What you have to do: Retype the records below exactly as they appear, but leave out any pictures.

------------------------------------

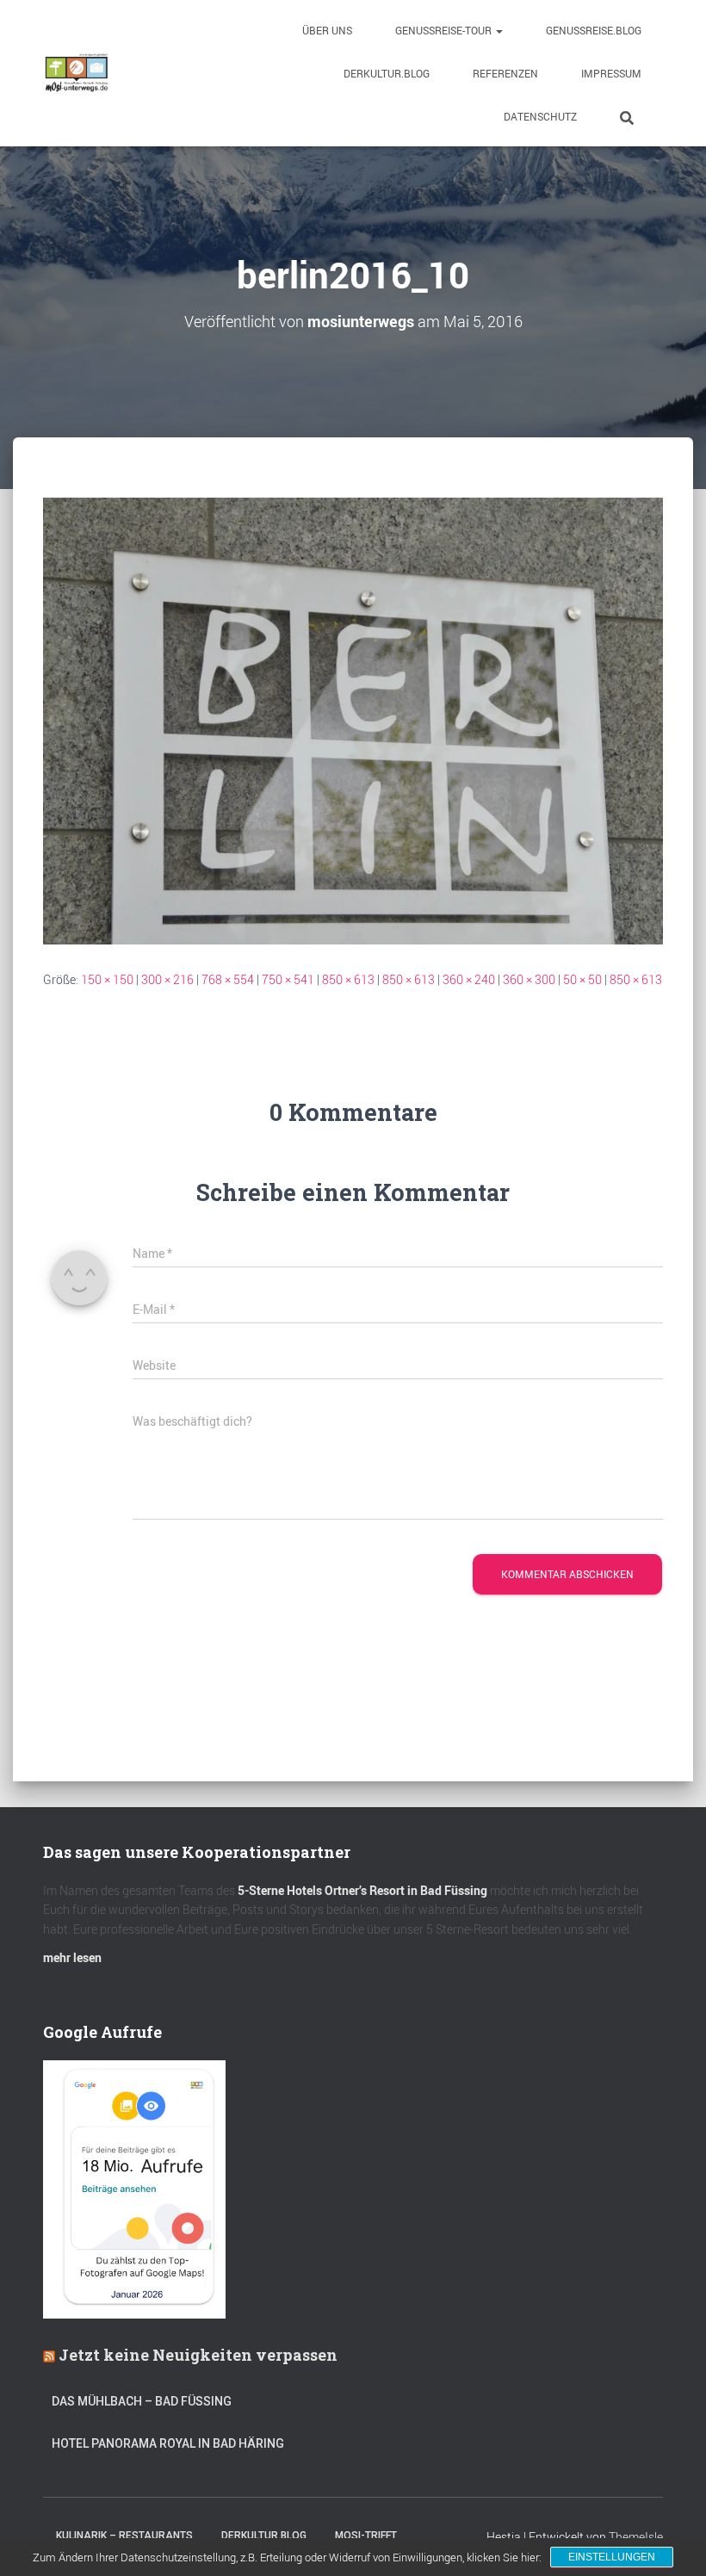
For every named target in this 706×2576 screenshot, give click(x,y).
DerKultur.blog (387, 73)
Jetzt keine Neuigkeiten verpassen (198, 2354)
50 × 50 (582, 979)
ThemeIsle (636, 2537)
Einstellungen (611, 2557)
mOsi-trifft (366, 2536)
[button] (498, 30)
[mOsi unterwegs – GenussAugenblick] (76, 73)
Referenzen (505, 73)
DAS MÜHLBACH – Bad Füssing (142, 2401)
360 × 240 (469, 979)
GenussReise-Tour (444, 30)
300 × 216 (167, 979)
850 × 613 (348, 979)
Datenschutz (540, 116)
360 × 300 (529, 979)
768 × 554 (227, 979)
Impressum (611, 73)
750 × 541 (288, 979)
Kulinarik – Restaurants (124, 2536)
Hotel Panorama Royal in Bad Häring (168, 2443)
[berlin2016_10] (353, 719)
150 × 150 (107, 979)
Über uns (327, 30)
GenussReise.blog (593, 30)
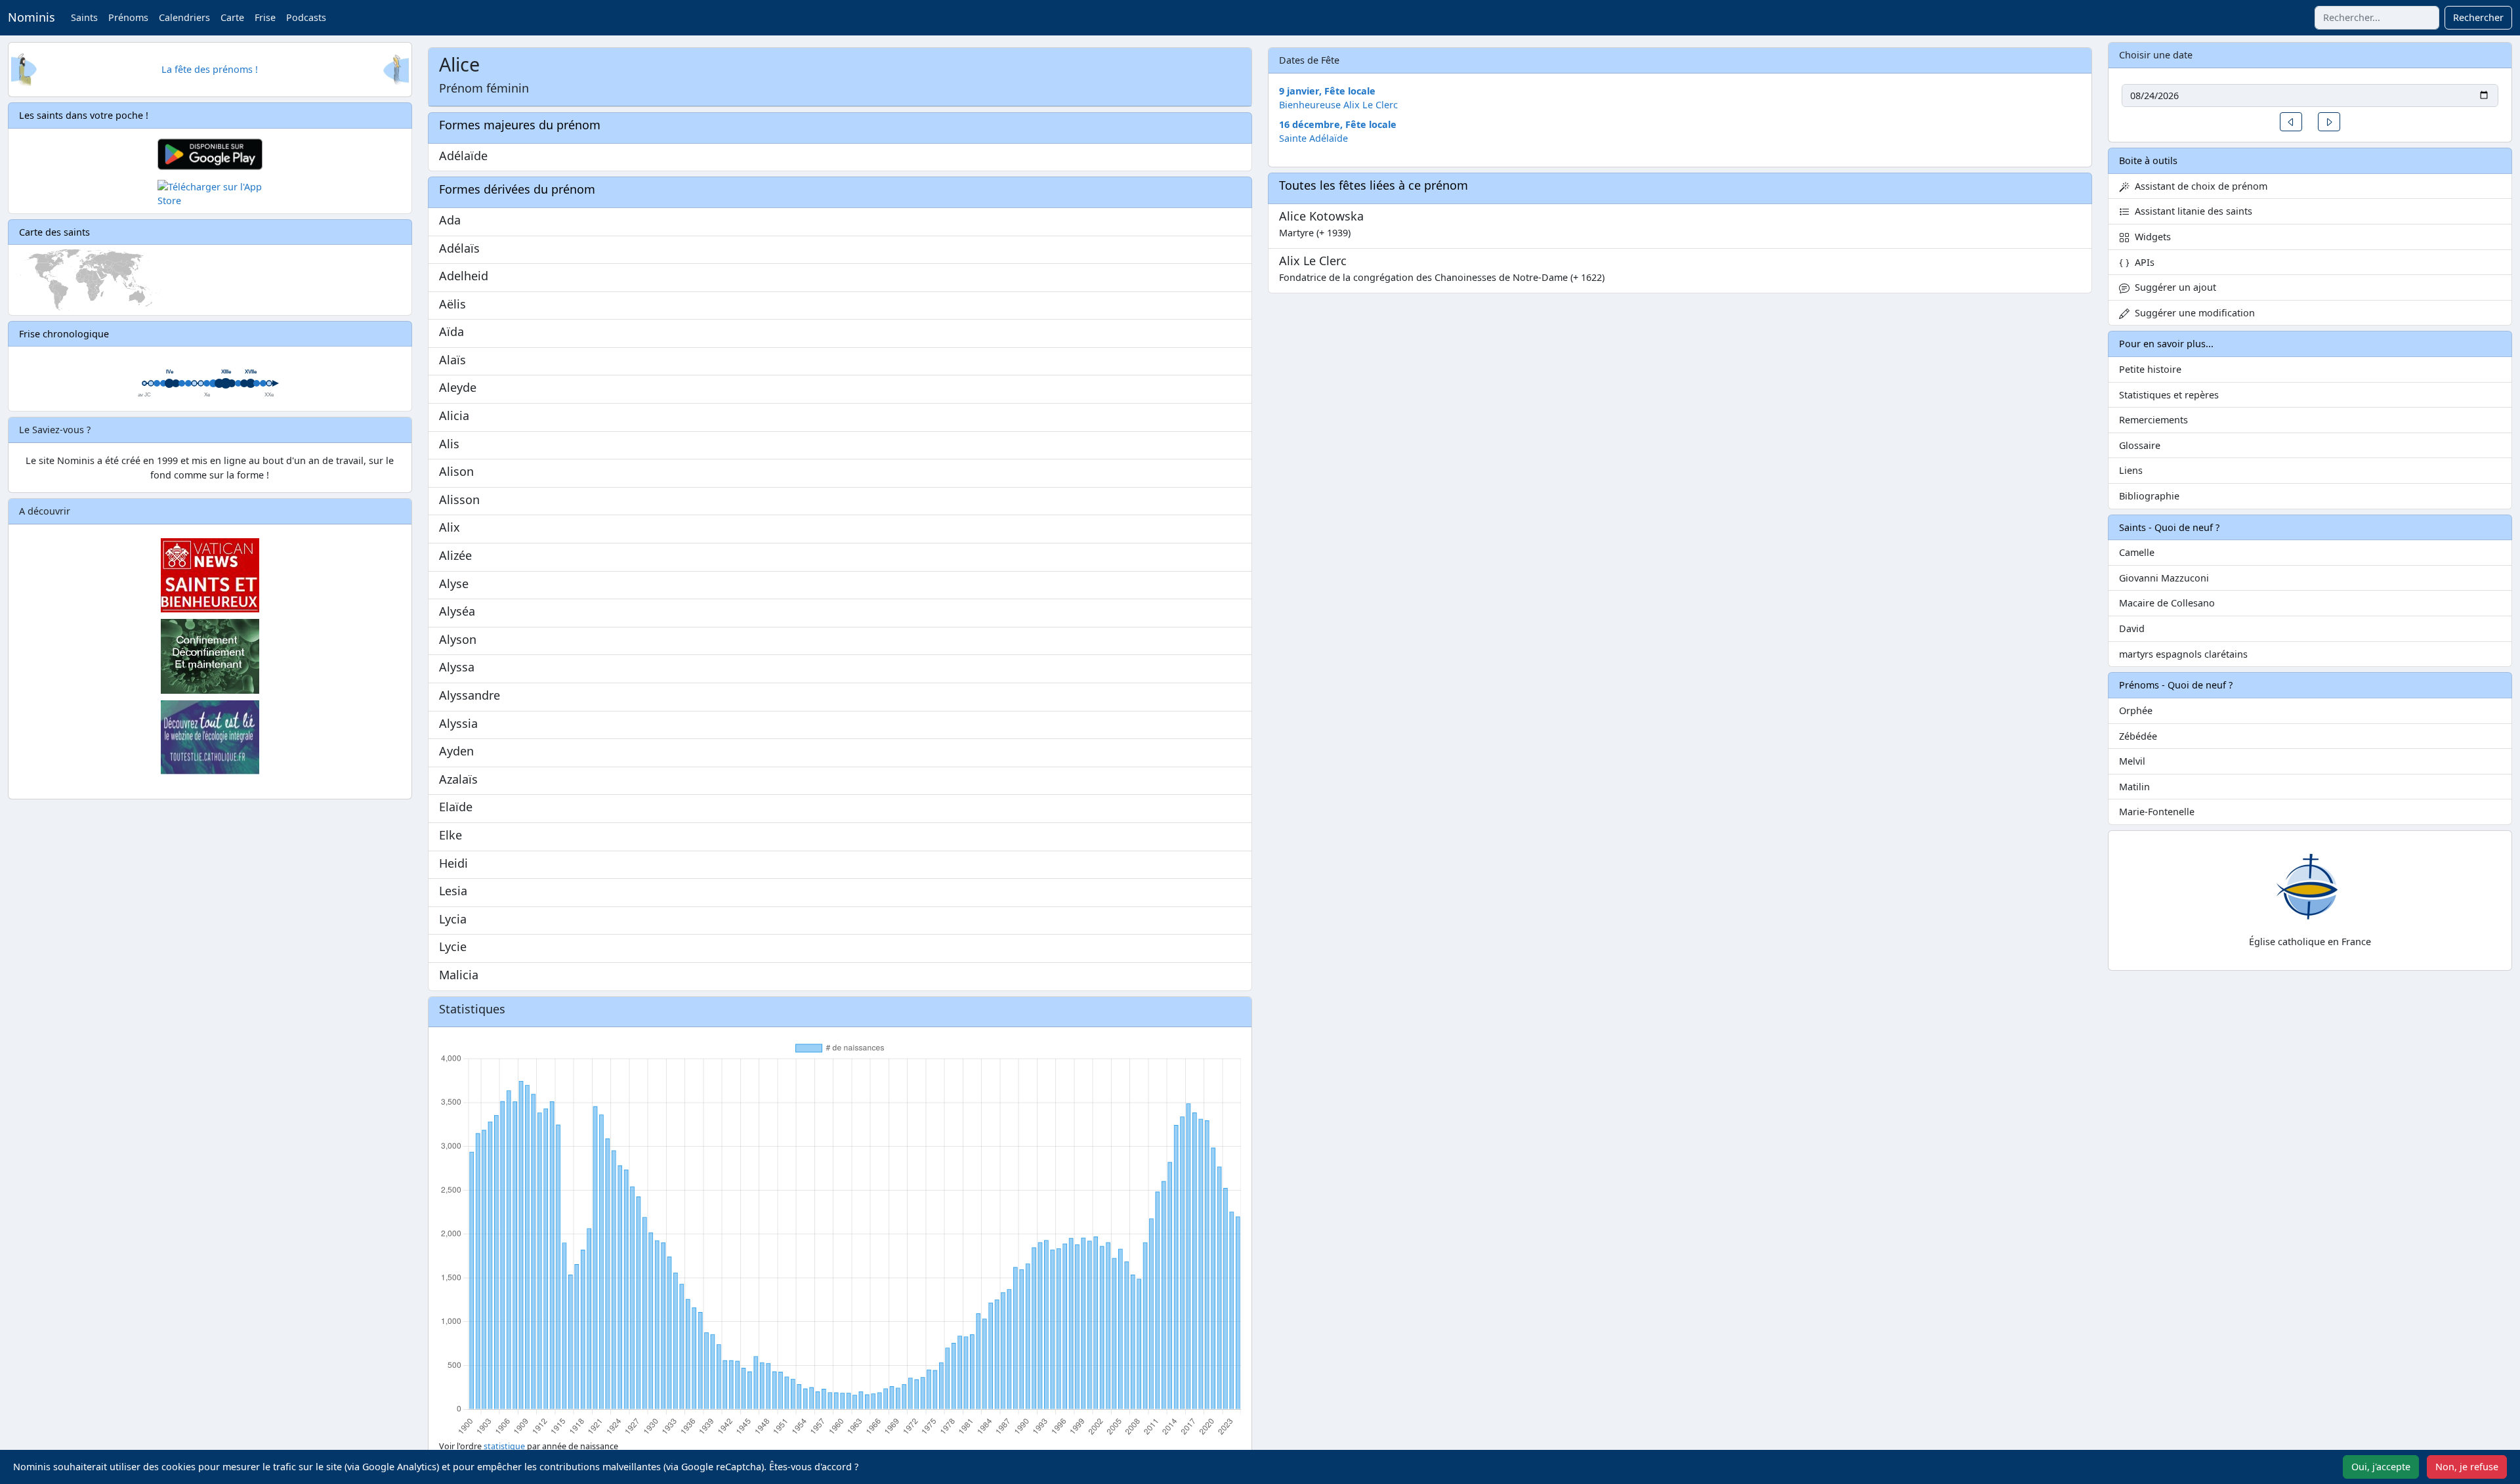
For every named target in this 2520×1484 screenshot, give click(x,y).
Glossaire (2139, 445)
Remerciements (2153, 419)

------------------------------------

Task result:
For every named target in this 706×2576 screenshot, give click(x,y).
DerKultur.blog (387, 73)
Jetzt keine Neuigkeiten verpassen (198, 2354)
50 × 50 (582, 979)
ThemeIsle (636, 2537)
Einstellungen (611, 2557)
mOsi-trifft (366, 2536)
[button] (498, 30)
[mOsi unterwegs – GenussAugenblick] (76, 73)
Referenzen (505, 73)
DAS MÜHLBACH – Bad Füssing (142, 2401)
360 × 240 (469, 979)
GenussReise-Tour (444, 30)
300 × 216 (167, 979)
850 × 613 (348, 979)
Datenschutz (540, 116)
360 × 300 (529, 979)
768 × 554 (227, 979)
Impressum (611, 73)
750 × 541 (288, 979)
Kulinarik – Restaurants (124, 2536)
Hotel Panorama Royal in Bad Häring (168, 2443)
[berlin2016_10] (353, 719)
150 × 150 (107, 979)
Über uns (327, 30)
GenussReise.blog (593, 30)
For every named target in this 2520×1484 screenshot, give click(x,y).
Glossaire (2139, 445)
Remerciements (2153, 419)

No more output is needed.